═════ Information ═════

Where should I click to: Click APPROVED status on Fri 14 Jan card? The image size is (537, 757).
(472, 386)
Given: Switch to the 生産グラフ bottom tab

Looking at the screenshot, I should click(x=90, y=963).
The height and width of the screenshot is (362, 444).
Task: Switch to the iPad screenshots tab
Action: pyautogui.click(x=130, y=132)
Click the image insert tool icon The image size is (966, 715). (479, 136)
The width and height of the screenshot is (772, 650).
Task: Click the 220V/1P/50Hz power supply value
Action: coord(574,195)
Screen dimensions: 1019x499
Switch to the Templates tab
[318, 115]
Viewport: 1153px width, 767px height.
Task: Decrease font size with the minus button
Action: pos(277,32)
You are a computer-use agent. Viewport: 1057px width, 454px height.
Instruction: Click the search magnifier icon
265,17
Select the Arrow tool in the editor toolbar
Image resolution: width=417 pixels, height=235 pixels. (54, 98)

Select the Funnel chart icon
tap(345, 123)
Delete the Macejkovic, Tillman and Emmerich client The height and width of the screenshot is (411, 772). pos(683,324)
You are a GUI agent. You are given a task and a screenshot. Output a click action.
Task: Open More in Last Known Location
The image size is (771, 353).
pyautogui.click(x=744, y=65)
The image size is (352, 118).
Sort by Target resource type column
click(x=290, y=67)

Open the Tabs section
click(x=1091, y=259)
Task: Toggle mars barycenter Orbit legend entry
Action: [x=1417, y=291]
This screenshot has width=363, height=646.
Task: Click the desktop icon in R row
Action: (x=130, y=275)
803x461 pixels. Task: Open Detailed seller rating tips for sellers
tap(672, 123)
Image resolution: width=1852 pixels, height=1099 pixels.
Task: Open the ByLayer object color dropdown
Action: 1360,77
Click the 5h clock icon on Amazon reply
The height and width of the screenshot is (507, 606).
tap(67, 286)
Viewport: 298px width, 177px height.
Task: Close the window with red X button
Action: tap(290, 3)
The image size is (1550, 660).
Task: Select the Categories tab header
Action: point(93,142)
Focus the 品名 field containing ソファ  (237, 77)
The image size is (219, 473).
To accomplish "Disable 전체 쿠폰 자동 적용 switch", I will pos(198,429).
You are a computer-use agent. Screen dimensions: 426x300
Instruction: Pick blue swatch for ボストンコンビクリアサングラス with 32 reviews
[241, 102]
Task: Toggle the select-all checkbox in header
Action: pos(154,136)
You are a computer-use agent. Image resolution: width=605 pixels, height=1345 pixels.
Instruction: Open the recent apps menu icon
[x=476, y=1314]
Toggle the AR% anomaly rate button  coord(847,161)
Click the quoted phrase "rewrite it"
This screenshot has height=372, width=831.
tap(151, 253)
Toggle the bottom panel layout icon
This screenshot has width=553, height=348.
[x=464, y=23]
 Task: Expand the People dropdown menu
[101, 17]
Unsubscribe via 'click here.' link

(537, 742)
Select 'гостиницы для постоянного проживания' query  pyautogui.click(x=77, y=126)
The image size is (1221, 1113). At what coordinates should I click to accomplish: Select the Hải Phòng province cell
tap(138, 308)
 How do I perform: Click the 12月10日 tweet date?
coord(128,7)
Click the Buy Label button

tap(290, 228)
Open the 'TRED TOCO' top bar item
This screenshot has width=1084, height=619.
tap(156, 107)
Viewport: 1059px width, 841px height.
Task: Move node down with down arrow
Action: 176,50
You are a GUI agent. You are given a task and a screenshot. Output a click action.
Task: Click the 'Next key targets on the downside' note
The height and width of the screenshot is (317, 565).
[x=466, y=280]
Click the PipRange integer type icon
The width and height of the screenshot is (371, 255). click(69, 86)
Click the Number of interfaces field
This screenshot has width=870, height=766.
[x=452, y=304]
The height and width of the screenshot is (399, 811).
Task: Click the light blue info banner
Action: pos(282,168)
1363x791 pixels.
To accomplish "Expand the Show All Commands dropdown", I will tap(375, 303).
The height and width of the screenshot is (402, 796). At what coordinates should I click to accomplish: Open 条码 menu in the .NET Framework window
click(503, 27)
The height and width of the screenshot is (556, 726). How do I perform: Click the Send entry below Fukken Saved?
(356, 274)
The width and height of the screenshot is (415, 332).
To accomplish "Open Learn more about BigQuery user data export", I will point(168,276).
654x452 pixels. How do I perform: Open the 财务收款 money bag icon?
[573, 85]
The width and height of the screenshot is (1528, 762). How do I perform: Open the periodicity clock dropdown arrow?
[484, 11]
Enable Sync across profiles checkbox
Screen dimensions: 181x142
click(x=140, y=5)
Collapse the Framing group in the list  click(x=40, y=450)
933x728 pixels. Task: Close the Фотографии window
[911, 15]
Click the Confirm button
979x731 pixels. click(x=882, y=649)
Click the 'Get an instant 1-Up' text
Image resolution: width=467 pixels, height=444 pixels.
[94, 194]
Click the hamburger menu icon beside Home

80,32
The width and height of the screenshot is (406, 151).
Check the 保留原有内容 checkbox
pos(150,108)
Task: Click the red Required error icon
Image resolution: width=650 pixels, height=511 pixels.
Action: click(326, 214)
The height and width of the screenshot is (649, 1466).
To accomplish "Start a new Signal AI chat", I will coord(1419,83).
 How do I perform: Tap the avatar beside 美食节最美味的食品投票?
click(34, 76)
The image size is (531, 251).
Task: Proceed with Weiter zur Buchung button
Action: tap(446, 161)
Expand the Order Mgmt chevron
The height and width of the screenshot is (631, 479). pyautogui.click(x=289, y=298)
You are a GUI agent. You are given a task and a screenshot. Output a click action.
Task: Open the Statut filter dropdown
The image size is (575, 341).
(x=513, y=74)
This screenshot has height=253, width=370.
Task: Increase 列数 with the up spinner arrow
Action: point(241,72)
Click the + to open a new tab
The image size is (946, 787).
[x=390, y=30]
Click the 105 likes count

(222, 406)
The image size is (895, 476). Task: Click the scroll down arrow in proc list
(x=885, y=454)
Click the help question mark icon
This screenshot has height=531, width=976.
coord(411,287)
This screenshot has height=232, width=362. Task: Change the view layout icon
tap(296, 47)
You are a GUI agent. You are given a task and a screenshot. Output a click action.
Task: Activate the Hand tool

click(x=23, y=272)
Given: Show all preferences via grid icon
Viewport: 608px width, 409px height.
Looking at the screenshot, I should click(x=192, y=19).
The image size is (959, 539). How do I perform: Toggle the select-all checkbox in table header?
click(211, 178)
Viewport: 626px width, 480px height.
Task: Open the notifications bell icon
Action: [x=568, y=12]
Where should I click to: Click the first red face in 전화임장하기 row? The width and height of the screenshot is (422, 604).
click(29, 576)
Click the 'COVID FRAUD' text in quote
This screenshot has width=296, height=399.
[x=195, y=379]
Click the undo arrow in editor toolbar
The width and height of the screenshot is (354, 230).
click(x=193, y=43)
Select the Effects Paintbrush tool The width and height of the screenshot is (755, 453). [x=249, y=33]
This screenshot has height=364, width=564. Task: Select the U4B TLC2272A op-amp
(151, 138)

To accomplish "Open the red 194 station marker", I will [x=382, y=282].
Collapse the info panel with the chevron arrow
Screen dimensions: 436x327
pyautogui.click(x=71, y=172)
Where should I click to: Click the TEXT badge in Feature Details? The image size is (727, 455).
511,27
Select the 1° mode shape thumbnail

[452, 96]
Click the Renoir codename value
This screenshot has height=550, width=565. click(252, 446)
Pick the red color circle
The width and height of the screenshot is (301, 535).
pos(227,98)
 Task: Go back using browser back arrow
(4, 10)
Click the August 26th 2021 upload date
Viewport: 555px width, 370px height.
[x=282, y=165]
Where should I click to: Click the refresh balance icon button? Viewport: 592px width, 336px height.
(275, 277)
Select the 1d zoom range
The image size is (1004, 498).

═════

All the lines above need to be printed again, exactly.

Where should I click to: Click APPROVED status on Fri 14 Jan card? The image size is (537, 757).
(472, 386)
Given: Switch to the 生産グラフ bottom tab

Looking at the screenshot, I should click(x=90, y=963).
The height and width of the screenshot is (362, 444).
Task: Switch to the iPad screenshots tab
Action: pyautogui.click(x=130, y=132)
Click the image insert tool icon The image size is (966, 715). (479, 136)
The width and height of the screenshot is (772, 650).
Task: Click the 220V/1P/50Hz power supply value
Action: coord(574,195)
Screen dimensions: 1019x499
Switch to the Templates tab
[318, 115]
Viewport: 1153px width, 767px height.
Task: Decrease font size with the minus button
Action: pos(277,32)
You are a computer-use agent. Viewport: 1057px width, 454px height.
Instruction: Click the search magnifier icon
265,17
Select the Arrow tool in the editor toolbar
Image resolution: width=417 pixels, height=235 pixels. (54, 98)

Select the Funnel chart icon
tap(345, 123)
Delete the Macejkovic, Tillman and Emmerich client The height and width of the screenshot is (411, 772). pos(683,324)
You are a GUI agent. You are given a task and a screenshot. Output a click action.
Task: Open More in Last Known Location
The image size is (771, 353).
pyautogui.click(x=744, y=65)
The image size is (352, 118).
Sort by Target resource type column
click(x=290, y=67)

Open the Tabs section
click(x=1091, y=259)
Task: Toggle mars barycenter Orbit legend entry
Action: [x=1417, y=291]
This screenshot has width=363, height=646.
Task: Click the desktop icon in R row
Action: (x=130, y=275)
803x461 pixels. Task: Open Detailed seller rating tips for sellers
tap(672, 123)
Image resolution: width=1852 pixels, height=1099 pixels.
Task: Open the ByLayer object color dropdown
Action: 1360,77
Click the 5h clock icon on Amazon reply
The height and width of the screenshot is (507, 606).
tap(67, 286)
Viewport: 298px width, 177px height.
Task: Close the window with red X button
Action: tap(290, 3)
The image size is (1550, 660).
Task: Select the Categories tab header
Action: point(93,142)
Focus the 品名 field containing ソファ  (237, 77)
The image size is (219, 473).
To accomplish "Disable 전체 쿠폰 자동 적용 switch", I will pos(198,429).
You are a computer-use agent. Screen dimensions: 426x300
Instruction: Pick blue swatch for ボストンコンビクリアサングラス with 32 reviews
[241, 102]
Task: Toggle the select-all checkbox in header
Action: pos(154,136)
You are a computer-use agent. Image resolution: width=605 pixels, height=1345 pixels.
Instruction: Open the recent apps menu icon
[x=476, y=1314]
Toggle the AR% anomaly rate button  coord(847,161)
Click the quoted phrase "rewrite it"
This screenshot has height=372, width=831.
tap(151, 253)
Toggle the bottom panel layout icon
This screenshot has width=553, height=348.
[x=464, y=23]
 Task: Expand the People dropdown menu
[101, 17]
Unsubscribe via 'click here.' link

(537, 742)
Select 'гостиницы для постоянного проживания' query  pyautogui.click(x=77, y=126)
The image size is (1221, 1113). At what coordinates should I click to accomplish: Select the Hải Phòng province cell
tap(138, 308)
 How do I perform: Click the 12月10日 tweet date?
coord(128,7)
Click the Buy Label button

tap(290, 228)
Open the 'TRED TOCO' top bar item
This screenshot has width=1084, height=619.
tap(156, 107)
Viewport: 1059px width, 841px height.
Task: Move node down with down arrow
Action: 176,50
You are a GUI agent. You are given a task and a screenshot. Output a click action.
Task: Click the 'Next key targets on the downside' note
The height and width of the screenshot is (317, 565).
[x=466, y=280]
Click the PipRange integer type icon
The width and height of the screenshot is (371, 255). click(69, 86)
Click the Number of interfaces field
This screenshot has width=870, height=766.
[x=452, y=304]
The height and width of the screenshot is (399, 811).
Task: Click the light blue info banner
Action: pos(282,168)
1363x791 pixels.
To accomplish "Expand the Show All Commands dropdown", I will tap(375, 303).
The height and width of the screenshot is (402, 796). At what coordinates should I click to accomplish: Open 条码 menu in the .NET Framework window
click(503, 27)
The height and width of the screenshot is (556, 726). How do I perform: Click the Send entry below Fukken Saved?
(356, 274)
The width and height of the screenshot is (415, 332).
To accomplish "Open Learn more about BigQuery user data export", I will point(168,276).
654x452 pixels. How do I perform: Open the 财务收款 money bag icon?
[573, 85]
The width and height of the screenshot is (1528, 762). How do I perform: Open the periodicity clock dropdown arrow?
[484, 11]
Enable Sync across profiles checkbox
Screen dimensions: 181x142
click(x=140, y=5)
Collapse the Framing group in the list  click(x=40, y=450)
933x728 pixels. Task: Close the Фотографии window
[911, 15]
Click the Confirm button
979x731 pixels. click(x=882, y=649)
Click the 'Get an instant 1-Up' text
Image resolution: width=467 pixels, height=444 pixels.
[94, 194]
Click the hamburger menu icon beside Home

80,32
The width and height of the screenshot is (406, 151).
Check the 保留原有内容 checkbox
pos(150,108)
Task: Click the red Required error icon
Image resolution: width=650 pixels, height=511 pixels.
Action: click(326, 214)
The height and width of the screenshot is (649, 1466).
To accomplish "Start a new Signal AI chat", I will coord(1419,83).
 How do I perform: Tap the avatar beside 美食节最美味的食品投票?
click(34, 76)
The image size is (531, 251).
Task: Proceed with Weiter zur Buchung button
Action: tap(446, 161)
Expand the Order Mgmt chevron
The height and width of the screenshot is (631, 479). pyautogui.click(x=289, y=298)
You are a GUI agent. You are given a task and a screenshot. Output a click action.
Task: Open the Statut filter dropdown
The image size is (575, 341).
(x=513, y=74)
This screenshot has height=253, width=370.
Task: Increase 列数 with the up spinner arrow
Action: point(241,72)
Click the + to open a new tab
The image size is (946, 787).
[x=390, y=30]
Click the 105 likes count

(222, 406)
The image size is (895, 476). Task: Click the scroll down arrow in proc list
(x=885, y=454)
Click the help question mark icon
This screenshot has height=531, width=976.
coord(411,287)
This screenshot has height=232, width=362. Task: Change the view layout icon
tap(296, 47)
You are a GUI agent. You are given a task and a screenshot. Output a click action.
Task: Activate the Hand tool

click(x=23, y=272)
Given: Show all preferences via grid icon
Viewport: 608px width, 409px height.
Looking at the screenshot, I should click(x=192, y=19).
The image size is (959, 539). How do I perform: Toggle the select-all checkbox in table header?
click(211, 178)
Viewport: 626px width, 480px height.
Task: Open the notifications bell icon
Action: [x=568, y=12]
Where should I click to: Click the first red face in 전화임장하기 row? The width and height of the screenshot is (422, 604).
click(29, 576)
Click the 'COVID FRAUD' text in quote
This screenshot has width=296, height=399.
[x=195, y=379]
Click the undo arrow in editor toolbar
The width and height of the screenshot is (354, 230).
click(x=193, y=43)
Select the Effects Paintbrush tool The width and height of the screenshot is (755, 453). [x=249, y=33]
This screenshot has height=364, width=564. Task: Select the U4B TLC2272A op-amp
(151, 138)

To accomplish "Open the red 194 station marker", I will [x=382, y=282].
Collapse the info panel with the chevron arrow
Screen dimensions: 436x327
pyautogui.click(x=71, y=172)
Where should I click to: Click the TEXT badge in Feature Details? The image size is (727, 455).
511,27
Select the 1° mode shape thumbnail

[452, 96]
Click the Renoir codename value
This screenshot has height=550, width=565. click(252, 446)
Pick the red color circle
The width and height of the screenshot is (301, 535).
pos(227,98)
 Task: Go back using browser back arrow
(4, 10)
Click the August 26th 2021 upload date
Viewport: 555px width, 370px height.
[x=282, y=165]
Where should I click to: Click the refresh balance icon button? Viewport: 592px width, 336px height.
(275, 277)
Select the 1d zoom range
The image size is (1004, 498).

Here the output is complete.